Why Geography Matters

Why Geography Matters

Every topic under study will never be independent of the area it is located in. “Analysts all must carefully consider the ‘geography’ of their problem, and what effects that geography alone may have on their analyses” (Klinkenberg 2017).

There is no single natural scale at which ecological phenomena should be studied, but there are characteristic domains at which to look at. If you change the scale of reference, the phenomena of interest changes.

Some characteristic scales:

  • some things share a resource, a simple selection. Ex. a patch like a rocky tidal zone.
  • complementary selection, patches and the matrix. Ex, a cougar whose habitat has a broad range.
  • geographical profiling. Ex, a marauder, a person who is likely to be somewhere, a criminal who only works in a certain area.

Basically, scale all depends on what you are trying to figure out, what is most important for the study. Multiscale studies become complicated because, at different scales, different attributes come into play. As you increase your extent, new interactions emerge (emergent processes).
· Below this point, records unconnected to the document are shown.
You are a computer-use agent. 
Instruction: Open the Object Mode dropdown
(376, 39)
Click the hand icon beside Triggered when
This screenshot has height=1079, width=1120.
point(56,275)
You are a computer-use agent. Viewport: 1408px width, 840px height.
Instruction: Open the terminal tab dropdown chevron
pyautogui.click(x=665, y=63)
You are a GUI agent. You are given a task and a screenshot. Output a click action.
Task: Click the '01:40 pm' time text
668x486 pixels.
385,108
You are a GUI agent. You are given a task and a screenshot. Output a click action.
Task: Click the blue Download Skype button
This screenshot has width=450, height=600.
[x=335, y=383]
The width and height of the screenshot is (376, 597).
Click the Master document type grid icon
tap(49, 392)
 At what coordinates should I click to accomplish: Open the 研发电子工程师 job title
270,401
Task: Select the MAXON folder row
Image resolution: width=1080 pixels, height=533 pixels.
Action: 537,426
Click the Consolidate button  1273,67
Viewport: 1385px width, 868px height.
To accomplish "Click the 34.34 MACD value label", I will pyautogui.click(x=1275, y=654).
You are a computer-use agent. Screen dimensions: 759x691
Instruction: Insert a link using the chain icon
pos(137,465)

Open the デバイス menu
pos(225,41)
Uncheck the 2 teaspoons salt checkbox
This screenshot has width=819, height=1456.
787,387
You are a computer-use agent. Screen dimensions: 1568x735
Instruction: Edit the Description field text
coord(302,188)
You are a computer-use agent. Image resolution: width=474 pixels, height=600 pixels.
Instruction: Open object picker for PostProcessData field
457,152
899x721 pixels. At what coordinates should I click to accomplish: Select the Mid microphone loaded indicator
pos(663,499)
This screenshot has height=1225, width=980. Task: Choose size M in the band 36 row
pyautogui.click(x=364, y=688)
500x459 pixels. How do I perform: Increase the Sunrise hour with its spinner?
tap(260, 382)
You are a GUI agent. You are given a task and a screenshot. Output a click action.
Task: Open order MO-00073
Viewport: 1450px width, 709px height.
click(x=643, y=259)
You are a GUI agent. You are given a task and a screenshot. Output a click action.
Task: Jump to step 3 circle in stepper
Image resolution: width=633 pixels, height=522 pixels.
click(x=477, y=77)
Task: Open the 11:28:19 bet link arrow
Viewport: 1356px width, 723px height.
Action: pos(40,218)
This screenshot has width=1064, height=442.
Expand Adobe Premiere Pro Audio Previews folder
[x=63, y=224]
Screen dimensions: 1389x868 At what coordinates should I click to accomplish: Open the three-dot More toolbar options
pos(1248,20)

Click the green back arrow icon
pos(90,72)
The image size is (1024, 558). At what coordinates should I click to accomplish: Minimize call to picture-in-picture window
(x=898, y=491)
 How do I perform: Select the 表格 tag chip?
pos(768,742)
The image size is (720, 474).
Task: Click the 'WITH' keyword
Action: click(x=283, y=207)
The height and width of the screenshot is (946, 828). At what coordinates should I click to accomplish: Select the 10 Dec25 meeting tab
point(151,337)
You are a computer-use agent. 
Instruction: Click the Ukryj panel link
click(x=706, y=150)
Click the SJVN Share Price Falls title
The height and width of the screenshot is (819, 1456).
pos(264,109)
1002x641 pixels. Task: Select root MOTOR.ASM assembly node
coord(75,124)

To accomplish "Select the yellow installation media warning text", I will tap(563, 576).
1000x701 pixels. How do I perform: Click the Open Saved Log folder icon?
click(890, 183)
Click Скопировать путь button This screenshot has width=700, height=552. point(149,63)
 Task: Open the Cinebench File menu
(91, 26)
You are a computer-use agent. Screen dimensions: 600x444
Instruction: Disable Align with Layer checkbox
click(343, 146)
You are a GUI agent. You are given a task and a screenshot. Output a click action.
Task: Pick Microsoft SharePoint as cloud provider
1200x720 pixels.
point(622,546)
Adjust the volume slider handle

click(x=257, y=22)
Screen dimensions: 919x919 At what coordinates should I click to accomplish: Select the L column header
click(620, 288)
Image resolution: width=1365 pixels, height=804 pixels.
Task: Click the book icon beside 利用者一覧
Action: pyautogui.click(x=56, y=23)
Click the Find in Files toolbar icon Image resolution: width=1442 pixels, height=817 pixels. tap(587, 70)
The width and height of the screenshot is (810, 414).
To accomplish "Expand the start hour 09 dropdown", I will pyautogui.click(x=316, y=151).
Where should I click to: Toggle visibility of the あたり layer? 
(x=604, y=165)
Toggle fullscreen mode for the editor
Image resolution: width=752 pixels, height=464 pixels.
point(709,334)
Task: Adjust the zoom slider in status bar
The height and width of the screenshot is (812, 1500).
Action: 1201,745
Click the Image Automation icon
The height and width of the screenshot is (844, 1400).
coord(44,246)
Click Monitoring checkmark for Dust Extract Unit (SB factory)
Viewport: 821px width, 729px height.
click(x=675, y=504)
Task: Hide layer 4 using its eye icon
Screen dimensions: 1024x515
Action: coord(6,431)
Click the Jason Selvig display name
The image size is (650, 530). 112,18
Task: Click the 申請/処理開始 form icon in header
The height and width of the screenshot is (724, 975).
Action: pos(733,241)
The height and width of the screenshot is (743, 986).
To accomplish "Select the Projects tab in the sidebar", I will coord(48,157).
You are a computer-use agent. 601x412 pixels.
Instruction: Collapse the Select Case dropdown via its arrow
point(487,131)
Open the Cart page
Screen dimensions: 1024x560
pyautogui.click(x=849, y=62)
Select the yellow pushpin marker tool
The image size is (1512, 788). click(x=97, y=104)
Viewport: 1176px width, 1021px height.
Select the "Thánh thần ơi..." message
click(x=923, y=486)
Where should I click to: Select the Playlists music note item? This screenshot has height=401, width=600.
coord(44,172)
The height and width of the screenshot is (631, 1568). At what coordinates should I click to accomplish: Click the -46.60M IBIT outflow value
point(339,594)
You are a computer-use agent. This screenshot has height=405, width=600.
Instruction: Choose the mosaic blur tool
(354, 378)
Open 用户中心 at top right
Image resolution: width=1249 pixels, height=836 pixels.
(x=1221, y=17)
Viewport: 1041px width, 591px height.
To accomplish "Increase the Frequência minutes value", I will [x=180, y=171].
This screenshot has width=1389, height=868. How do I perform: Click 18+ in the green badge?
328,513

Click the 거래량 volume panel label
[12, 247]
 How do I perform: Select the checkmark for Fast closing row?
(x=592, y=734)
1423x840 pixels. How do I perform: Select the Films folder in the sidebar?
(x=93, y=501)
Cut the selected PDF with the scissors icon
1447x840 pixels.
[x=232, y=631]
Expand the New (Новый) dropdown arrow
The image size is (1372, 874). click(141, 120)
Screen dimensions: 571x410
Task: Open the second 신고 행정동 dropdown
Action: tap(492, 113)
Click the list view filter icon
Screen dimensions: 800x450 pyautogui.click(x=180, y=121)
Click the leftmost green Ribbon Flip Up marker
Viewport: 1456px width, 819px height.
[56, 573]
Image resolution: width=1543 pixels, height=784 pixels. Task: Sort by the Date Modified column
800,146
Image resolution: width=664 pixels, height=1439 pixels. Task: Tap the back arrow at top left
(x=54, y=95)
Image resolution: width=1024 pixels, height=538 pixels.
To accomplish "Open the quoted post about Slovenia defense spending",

One of the better-known problems in geography is the modifiable aerial unit problem or MAUP. MAUP is a source of statistical bias that can significantly impact the results of statistical hypothesis tests. MAUP affects results when point-based measures of spatial phenomena are aggregated into districts, for example, population density or illness rates.

There is also the Simpson’s paradox, in which a trend appears in different groups of data but disappears or reverses when these groups are combined. For example, “if the value of one variable varies in correlation with another (e.g., high areas of unemployment are often found in areas with a high number of a particular social-economic characteristic), then it may be impossible to obtain a reliable estimate of the true correlation between the two variables” (Klinkenberg lecture notes 2017).

The main take away from this lecture is whatever your scale, your topic of study will never be independent of the space it occupies. You must fully understand your study area and all relevant interactions at play in order to come away with any meaningful truthful analysis.